■ ACTIVITY LIST ■
(1) Summarize the text on the pastors' PhD program in two sentences.
(2) According to the text on the pastors' PhD program, how long are the fourteen pastors visiting South Africa?
(3) Rewrite the paragraph of the text on the pastors' PhD program that begins "Zechariah is one of fourteen pastors" as a bulleted list that keeps its main facts.

■ TEXT EXCERPT ■

A Global Gathering
Bishop Zechariah is from South Sudan, one of the 40,000 lost boys who had to flee their homes and journey, on foot, from political violence to neighboring Ethiopia and Kenya. Amongst a past riddled with suffering, Zechariah became a Christian in a refugee camp and has since travelled across the world and dedicated his life to seeking theological education to equip himself in shepherding his family, community, and fellow clergyman.
Zechariah is one of fourteen pastors visiting South Africa for three and a half weeks in an inaugural PhD program piloted by a partnership between the Oxford Institute of Theological Studies, Stellenbosch School of Theology, and the Barnabas Foundation. According to research from the Oxford Institute, is estimated that 70% of students who go for doctoral studies in Europe or the States for their PhD’s never return to their home country for ministry. This program is unique in that it allows students to access the best of global theological education with university credentials and remain with their family and not abandon their sphere of ministry. This will be a three to four-year journey of research, writing, and a whole lot of time and hard work for each of these men.

■ EXCERPTED RECORDS ■
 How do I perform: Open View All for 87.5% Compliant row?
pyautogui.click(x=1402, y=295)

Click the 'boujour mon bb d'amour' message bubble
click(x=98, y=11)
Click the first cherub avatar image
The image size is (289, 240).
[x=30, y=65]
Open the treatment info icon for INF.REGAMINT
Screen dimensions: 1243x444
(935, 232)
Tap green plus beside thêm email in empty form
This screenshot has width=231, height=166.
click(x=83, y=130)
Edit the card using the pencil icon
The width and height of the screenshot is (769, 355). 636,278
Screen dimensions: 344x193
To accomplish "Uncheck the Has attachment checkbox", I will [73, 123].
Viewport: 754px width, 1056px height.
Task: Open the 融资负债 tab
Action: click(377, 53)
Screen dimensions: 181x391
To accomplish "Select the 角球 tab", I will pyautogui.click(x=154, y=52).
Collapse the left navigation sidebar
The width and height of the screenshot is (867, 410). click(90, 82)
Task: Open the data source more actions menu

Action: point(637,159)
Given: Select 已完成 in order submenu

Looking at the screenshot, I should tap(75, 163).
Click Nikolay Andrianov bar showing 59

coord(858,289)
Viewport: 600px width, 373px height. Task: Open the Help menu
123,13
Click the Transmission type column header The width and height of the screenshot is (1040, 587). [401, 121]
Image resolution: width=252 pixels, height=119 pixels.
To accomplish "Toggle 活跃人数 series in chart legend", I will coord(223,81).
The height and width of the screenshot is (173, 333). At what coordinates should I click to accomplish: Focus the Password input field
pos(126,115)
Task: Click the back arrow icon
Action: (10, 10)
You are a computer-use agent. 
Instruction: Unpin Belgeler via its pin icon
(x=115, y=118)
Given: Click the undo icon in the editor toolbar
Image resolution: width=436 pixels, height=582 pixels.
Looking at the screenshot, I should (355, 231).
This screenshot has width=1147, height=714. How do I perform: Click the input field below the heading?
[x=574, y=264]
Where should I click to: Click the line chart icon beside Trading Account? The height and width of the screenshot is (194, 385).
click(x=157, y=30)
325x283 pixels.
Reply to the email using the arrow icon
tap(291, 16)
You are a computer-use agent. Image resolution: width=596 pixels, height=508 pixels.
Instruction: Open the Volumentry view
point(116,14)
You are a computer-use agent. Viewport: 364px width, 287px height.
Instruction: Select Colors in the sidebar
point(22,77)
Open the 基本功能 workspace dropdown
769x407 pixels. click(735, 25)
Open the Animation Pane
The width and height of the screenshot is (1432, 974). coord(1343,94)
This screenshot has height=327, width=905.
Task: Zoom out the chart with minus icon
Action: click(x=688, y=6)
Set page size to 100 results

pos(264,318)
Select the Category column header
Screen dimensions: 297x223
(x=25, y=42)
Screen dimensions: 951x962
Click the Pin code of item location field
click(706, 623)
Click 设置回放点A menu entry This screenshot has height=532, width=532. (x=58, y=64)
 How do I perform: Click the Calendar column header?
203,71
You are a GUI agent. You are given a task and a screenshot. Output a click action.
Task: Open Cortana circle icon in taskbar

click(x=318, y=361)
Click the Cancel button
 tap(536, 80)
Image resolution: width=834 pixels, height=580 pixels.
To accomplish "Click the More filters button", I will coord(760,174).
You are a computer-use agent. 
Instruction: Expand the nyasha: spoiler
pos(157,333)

■ ANSWERS PROVIDED ■
(1) Bishop Zechariah, one of the lost boys of South Sudan, became a Christian in a refugee camp and has devoted his life to seeking theological education. He is one of fourteen pastors visiting South Africa for an inaugural PhD program that lets students earn university credentials while staying with their families and their ministry.

(2) Three and a half weeks.

(3)
- Zechariah is one of fourteen pastors visiting South Africa for three and a half weeks in an inaugural PhD program.
- The program is piloted by a partnership between the Oxford Institute of Theological Studies, Stellenbosch School of Theology, and the Barnabas Foundation.
- Oxford Institute research estimates that 70% of students who pursue doctoral studies in Europe or the States never return to their home country for ministry.
- The program gives students the best of global theological education with university credentials, while letting them stay with their families and remain in their sphere of ministry.
- Each pastor faces a three- to four-year journey of research, writing, and hard work.